I’ve recently moved back to vim (actually MacVim) after a 5 year hiatus using TextMate. A big part of that move was inspired by Steve Losh’s recent post Coming Home to Vim which has a number of really great tips.

I’ve cribbed many of them and have my .vimrc / .vim dotfiles checked into a public bitbucket repo.

There have been some big changes in the last 5 years since I’ve been away from vim (or else I just didn’t know what the hell I was doing, which is also possible). The addition of pathogen for plugin management makes configuration much easier. All plugins are completely contained in their own directory. You can try something out and if it doesn’t work, just delete the plugin’s directory to uninstall it.

NerdTree is nice, but PeepOpen‘s integration with MacVim for finding/opening files beats TextMate’s cmd-T hands down.

I tend to be a hands-on, visual learner, so I looked around for a nice wallpaper to help me learn and retain the panoply of vim movement commands, but all I was able to find were simple lists of commands, so I decided to whip my own version up.

It shows all of the default movement commands, each command is placed relative to the center of the image and are ordered based on how far your cursor will likely travel.

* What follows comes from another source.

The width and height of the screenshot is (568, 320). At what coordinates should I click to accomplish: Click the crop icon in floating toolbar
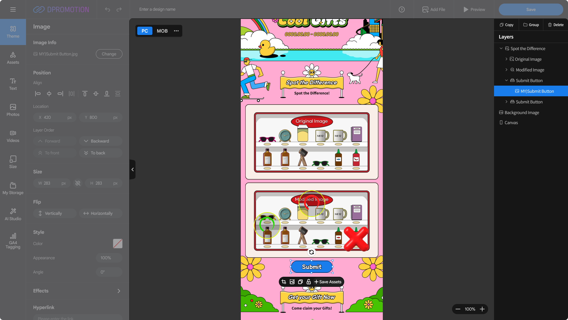(x=284, y=282)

All of these are active in vim’s “normal” mode (though I believe most if not all of them will also work in “visual” mode.

I also find it useful to set my MacVim window to be slightly transparent so that I can see the shortcuts through the window if I need to. In MacVim 7.3 you need to turn on the Advanced->”Use experimental renderer” option. Then you can “:set transp=20″ to make it 20% transparent (which feels right to me, but you might want to move it up/down depending on your preferences).

You can download the full size (1900×1200) (or 2560×1600) image for yourself.

Vim Shortcuts Wallpaper

I’ve also got the original OmniGraffle file that I used to create it checked in to a BitBucket repo if anyone feels like remixing it or adding their own shortcuts or customizations to it.

56 Responses to “Vim Movement Shortcuts Wallpaper”

  1. mloskot

    Sweet wallpaper, love it!

    Why the capital N in the upper right quarter says “next text”?

  2. tednaleid

    The “N” and the “n” are meant to be modifiers on the search terms, it’s a little subtle, but the word “text” is italicized and it’s meant to imply the same “text” as is used with the search functions (?, /) that they’re next to. You use it by searching using ? or / and then if the first match isn’t what you want, hit “n”/”N” to get to the next/previous instance of “text”

  3. mloskot

    I understand how the searching works. What I mean, is, why the difference between upper and lower part. The lower part says upper-case N is for previous, whereas the same action in the upper part is specified as lower-case n for previous.
    The same discrepancy is for searching next.

  4. tednaleid

    I’m using “next” to imply “down” and “previous” to imply “up”. If you do a forward search with “/”, “n” searches down, if you do a backwards search with “?”, “n” searches up.